Validity and Uniformity of Rates. The increase or decrease in basic rate or special Allowance as per the Minimum Wages Act, notified by the Government will be reimbursed on actual quarterly basis including statutory liabilities, subject to successful compliance for all obligations under this contract. Rates quoted should be firm and final except for statutory variation in MWR - will be separately reimbursed / compensated.

Related to Validity and Uniformity of Rates

  • Validity and Construction The validity and construction of this Agreement shall be governed by the laws of the State of Utah.

  • Validity and Severability The invalidity or unenforceability of any provision of this Agreement shall not affect the validity or enforceability of any other provision of this Agreement, which shall remain in full force and effect.

  • Authorization; Validity and Effect of Agreement The Company has the requisite corporate power and authority to execute, deliver and perform its obligations under this Agreement and to consummate the Merger. The execution and delivery of this Agreement by the Company and the performance by the Company of its obligations hereunder and the consummation of the Merger have been duly authorized by its board of directors and shareholders and all other necessary company action on the part of the Company and no other company proceedings on the part of the Company are necessary to authorize this Agreement and the Merger. This Agreement has been duly and validly executed and delivered by the Company and, assuming that it has been duly authorized, executed and delivered by the other parties hereto, constitutes a legal, valid and binding obligation of the Company, enforceable against it in accordance with its terms, subject to the effects of bankruptcy, insolvency, fraudulent conveyance, reorganization, moratorium and other similar laws relating to or affecting creditors' rights generally, general equitable principles (whether considered in a proceeding in equity or at law) and an implied covenant of good faith and fair dealing.

  • Validity and Binding Effect This Agreement has been duly and validly executed and delivered by each Loan Party, and each other Loan Document which any Loan Party is required to execute and deliver on or after the date hereof will have been duly executed and delivered by such Loan Party on the required date of delivery of such Loan Document.
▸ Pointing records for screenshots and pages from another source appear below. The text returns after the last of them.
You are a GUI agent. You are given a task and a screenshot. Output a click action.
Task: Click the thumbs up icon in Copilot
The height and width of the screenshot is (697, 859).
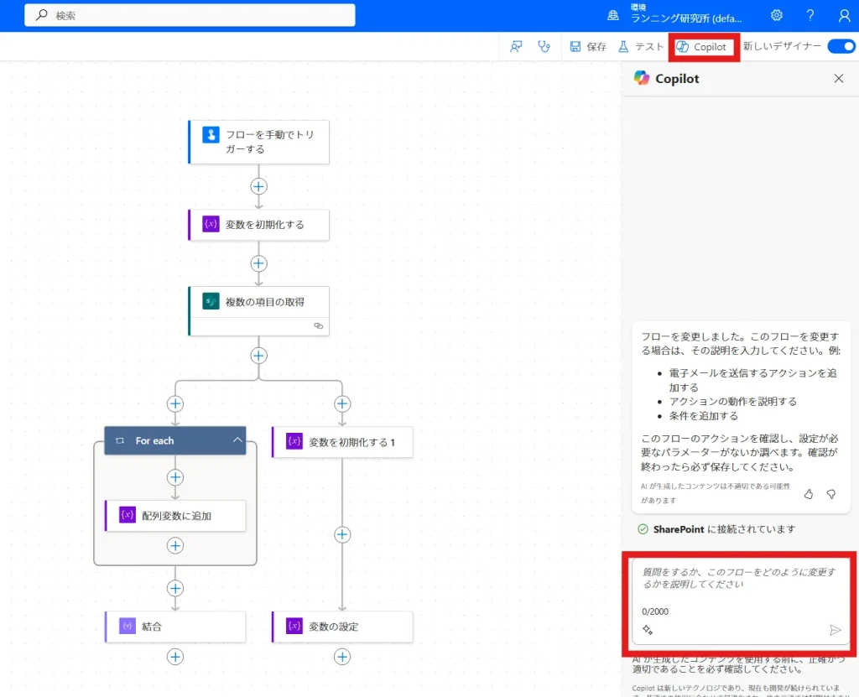809,494
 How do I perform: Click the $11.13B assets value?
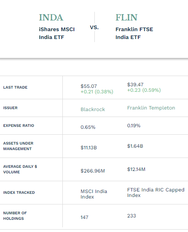click(88, 148)
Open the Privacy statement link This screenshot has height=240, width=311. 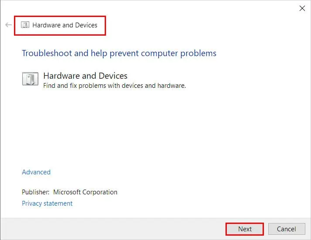(x=47, y=203)
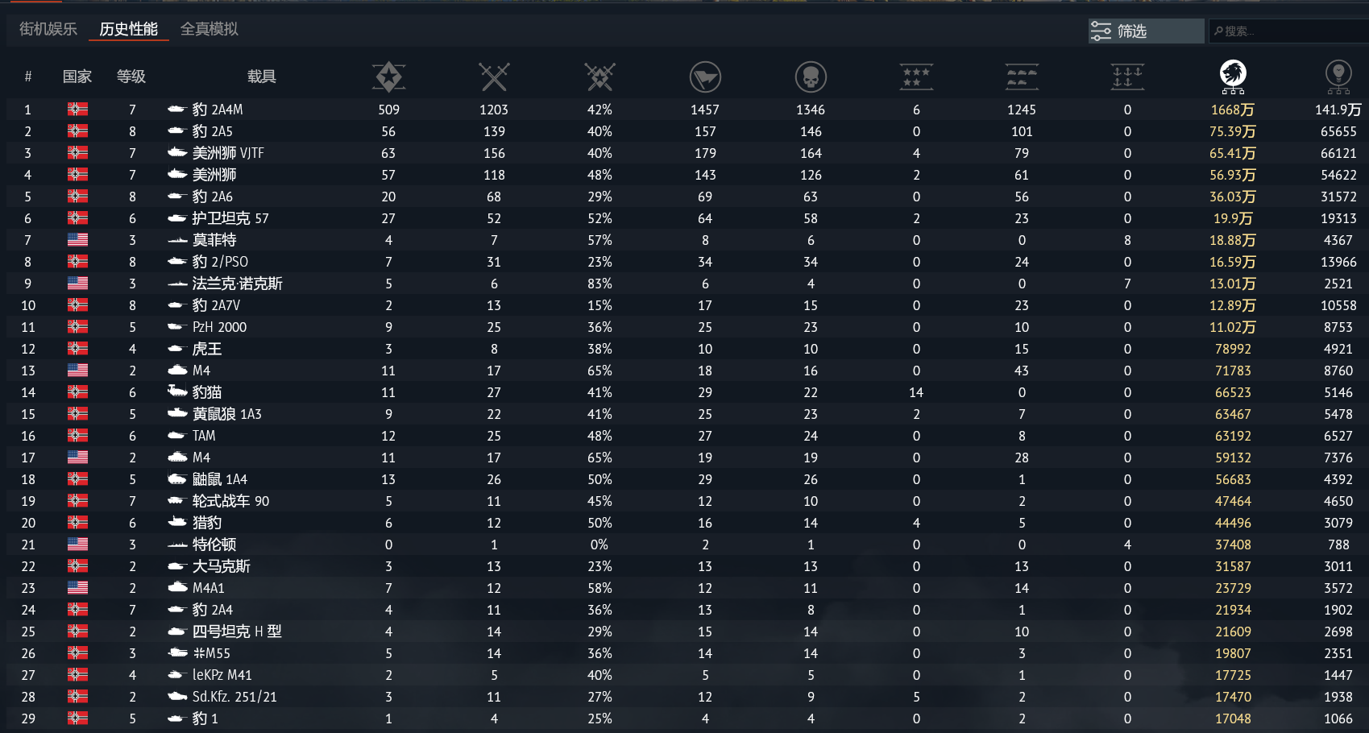The image size is (1369, 733).
Task: Sort by the research points lightbulb icon
Action: [x=1338, y=77]
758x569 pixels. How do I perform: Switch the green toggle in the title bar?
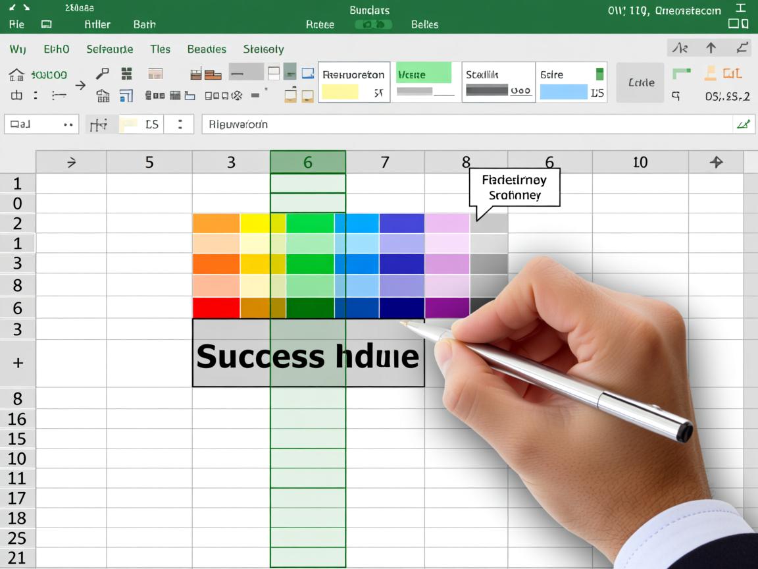pyautogui.click(x=373, y=24)
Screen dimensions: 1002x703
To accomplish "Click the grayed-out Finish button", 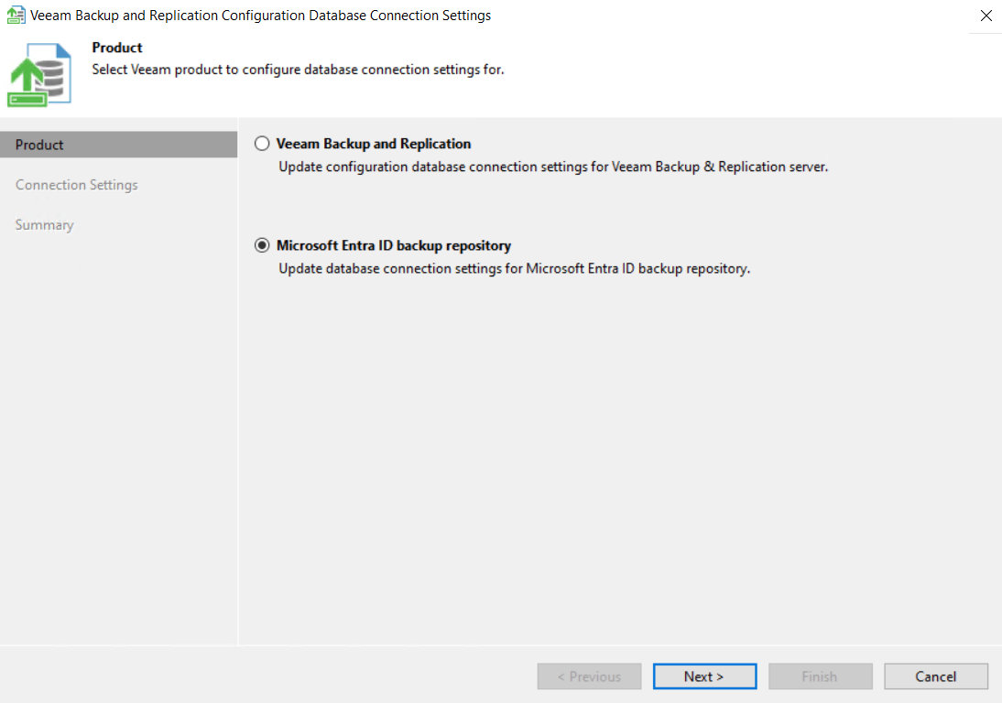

This Agreement and each other Loan Document constitutes, or will constitute, legal, valid and binding obligations of each Loan Party which is or will be a party thereto on and after its date of delivery thereof, enforceable against such Loan Party in accordance with its terms, except to the extent that enforceability of any of such Loan Document may be limited by bankruptcy, insolvency, reorganization, moratorium or other similar laws affecting the enforceability of creditors’ rights generally or limiting the right of specific performance.

  • Validity and Binding Nature Each of this Agreement and each other Loan Document to which any Loan Party is a party is the legal, valid and binding obligation of such Person, enforceable against such Person in accordance with its terms, subject to bankruptcy, insolvency and similar laws affecting the enforceability of creditors’ rights generally and to general principles of equity.